● Passage to read:
☆ ☆ ☆ ☆ ☆
By Al Beeber on May 14, 2021.
The idea of reconciliation is not an aboriginal issue, it’s an issue involving everyone, the Southern Alberta Council on Public Affairs was told at its Thursday online session.
Don McIntyre, an assistant professor in the University of Lethbridge’s Dhillon School of Business’ Indigenous Governance and Business Management Stream, addressed truth and reconciliation with an audience on YouTube.
McIntyre, an Ojibway from the Wolf Clan of Timiskaming First Nation in Ontario, said Canadians think of ‘reconciliation’ as a noun when it’s actually a verb.
“We in Canada think of it as a noun, we think of it as a destination or a thing that we’re gonna do and then be done with it… we can then put it away and pat ourselves on the back because we’ve done it.
“In reality reconciliation is a process, it’s a verb, it’s a thing we will continue to do.”
Canadians, he said, wonder what the process of reconciliation will mean to their communities.
“We can look at it through the lenses of breaches of fiduciary duty, treaties, these go without saying. We spend millions of dollars in court costs proving over and over and over again that these breaches have occurred. They’re not secret. ”
“The government of Canada… because of litigations that were potentially going to happen, came to an agreement where they said they will study and look at what happened in the reconciliation in the residential schools and how that should and has affected Canadians. There were thousands of pages written, it took six full years and took millions of dollars for Canada to create a report for Canada.
“In that report they did an executive summary that was just over 500 pages, it was CBC’s book of the summer to read in 2016. There were 94 calls for action from the report and the idea that this is a secret for anyone should not be a case anymore,” McIntyre said.
☆ ☆ ☆ ☆ ☆
● To be done:
1/ Please rewrite the part of the reconciliation article that opens with the words containing "McIntyre, an Ojibway" and closes with "to their communities.", using "Ojibwe" in place of "Ojibway".
2/ Answer these from the reconciliation article.
(a) At which university is McIntyre an assistant professor?
(b) How long did it take to create the report?
(c) How many calls for action came from the report?
3/ Carry on the reconciliation article after its last sentence.
You won't need the material for this work.

● Supplied information:
☆ ☆ ☆ ☆ ☆
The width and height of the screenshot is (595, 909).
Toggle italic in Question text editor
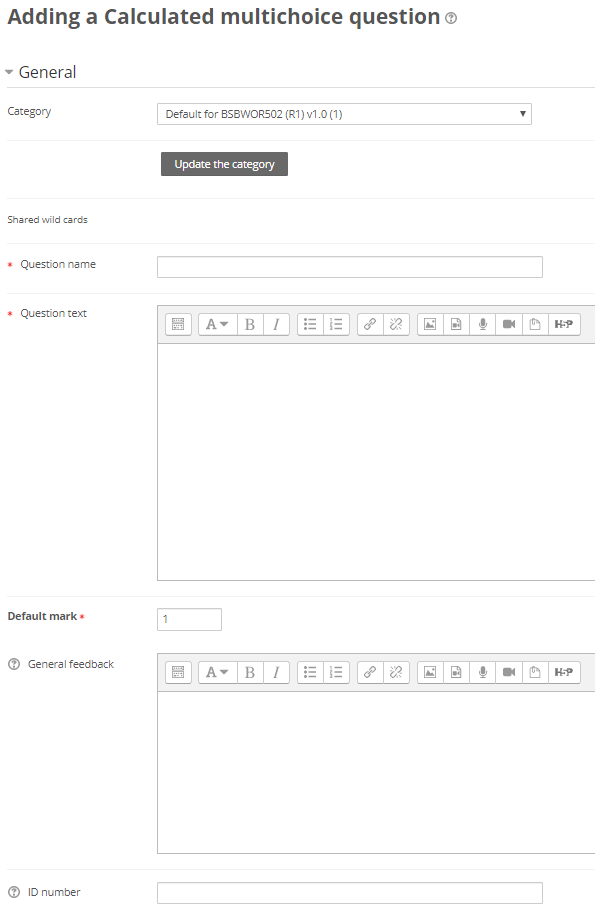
☆ ☆ ☆ ☆ ☆
● Task-by-task outputs:
1/
McIntyre, an Ojibwe from the Wolf Clan of Timiskaming First Nation in Ontario, said Canadians think of ‘reconciliation’ as a noun when it’s actually a verb.
“We in Canada think of it as a noun, we think of it as a destination or a thing that we’re gonna do and then be done with it… we can then put it away and pat ourselves on the back because we’ve done it.
“In reality reconciliation is a process, it’s a verb, it’s a thing we will continue to do.”
Canadians, he said, wonder what the process of reconciliation will mean to their communities.

2/
(a) The University of Lethbridge
(b) Six full years
(c) 94

3/
He also addressed the Sixties Scoop where children where taken from their families.
“There have been more than enough reports that the Sixties Scoop, a time when aboriginal children were taken from families right at birth and moved across jurisdictional borders, even from Canada to the U.S., where that information was suddenly blocked so aboriginal families, parents could not find where their kids were taken. . . That shouldn’t be a secret.”
“It continues to happen in the ’70s, the ’80s and the ’90s and it continues to happens now. If you look at the stats where it is, it’s not a secret.”
“Since the 1970s and even earlier. . . .for the last 50 years we’ve had commissions and reports” from various authors, which address many issues “because Canada says we recognize and know these gaps are there.”
Those reports, said McIntyre, detail how problems are to be fixed.
“It is no secret there is a gap in justice that fits two distinct categories. One is aboriginal peoples are over-represented in federal and provincial incarceration rates. Since the report came out and we were supposed to close that gap, numbers have actually gone up in federal incarcerations,” he said. “And in many provincial and territorial incarcerations as well,” said McIntyre.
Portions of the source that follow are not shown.